Arnold Schoenberg
Arnold Franz Walter Schönberg (September 13, 1874, Vienna, Austria – July 13, 1951, Los Angeles, USA) was an Austrian composer and music teacher. He was one of the early experimenters to explore the idea of atonality. Schönberg is especially known for his concept of "12-note" or "serial" music, (a form that Charles Ives had earlier experimented with) and used it in most of his later works. At the end of World War I he taught in Vienna and Berlin, until exiled by the Nazi government in 1933. He settled in California in 1934, having anglicised the spelling of his name, started teaching at UCLA in 1936. and took US nationality in 1941.
He taught John Cage and later described Cage as "not a composer, but an inventor - of genius".
His influential piece Pierrot Lunaire (1912) developed the idea of Sprechgesang, a spoken singing.
Zappa and Arnold Schönberg
Arnold Schönberg is named in the list of influences inside the sleeve of Zappa's debut album "Freak Out!" (1966) under the heading: "These People Have Contributed Materially In Many Ways To Make Our Music What It Is. Please Do Not Hold It Against Them".
Zappa discussed Pierrot Lunaire in Interview by Bob Marshall (1988).
Zappa about Arnold Schönberg
"I've heard a lot of that kind of music and there are always things in in that crack me up. There are things in Schoenberg that are equally funny as the words to Wooly Bully, but don't tell him that." - Frank Zappa in Shut Up And Play Your Guitar , Interview by John Dalton, Guitar Player Magazine, May-June 1979.
"I've only heard four or five pieces by Schoenberg that I can enjoy listening to. There's the Septet, and then there's the suite of pieces for orchestra, the one that has "Summer Morning by the Lake" as one of the movements. I think that's really nice. And Begleitungsmusik: is a parody of motion picture music. I like that. But there's very little else by Schoenberg that I appreciate." - Frank Zappa in The Mother Of All Interviews (Part 2), Interview by Don Menn, 1992.

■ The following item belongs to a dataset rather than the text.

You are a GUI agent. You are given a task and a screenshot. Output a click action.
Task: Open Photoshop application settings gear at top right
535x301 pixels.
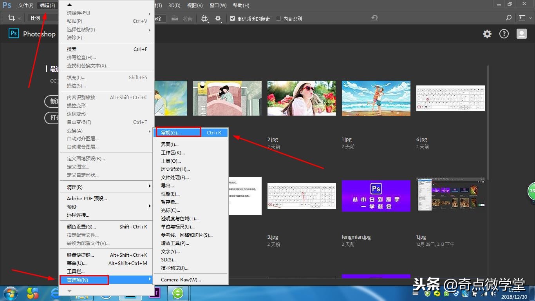tap(487, 34)
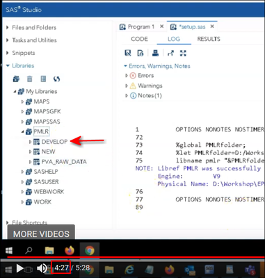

"Things like "The Jazz Discharge Party Hats" or "The Dangerous Kitchen". I would say there's nothing else in rock 'n' roll or in any other medium that resembles those two songs. You mentioned Scott Walker writing rock songs within the tradition of Schoenberg, but I haven't heard those. But "The Jazz Discharge Party Hats" does come close to Schönberg, with its jazz accompaniment to a Sprechgesang (speech-song) text presentation. In it, the melody and the words were improvised and the arrangement built around that in the studio. And in "Dangerous Kitche"n, the lyrics were written but the pitched recitation was something that was done free-form on stage, with the band following." - Frank's Wild Years, '93, By Joe Jackson, RCD, No.12, 1993.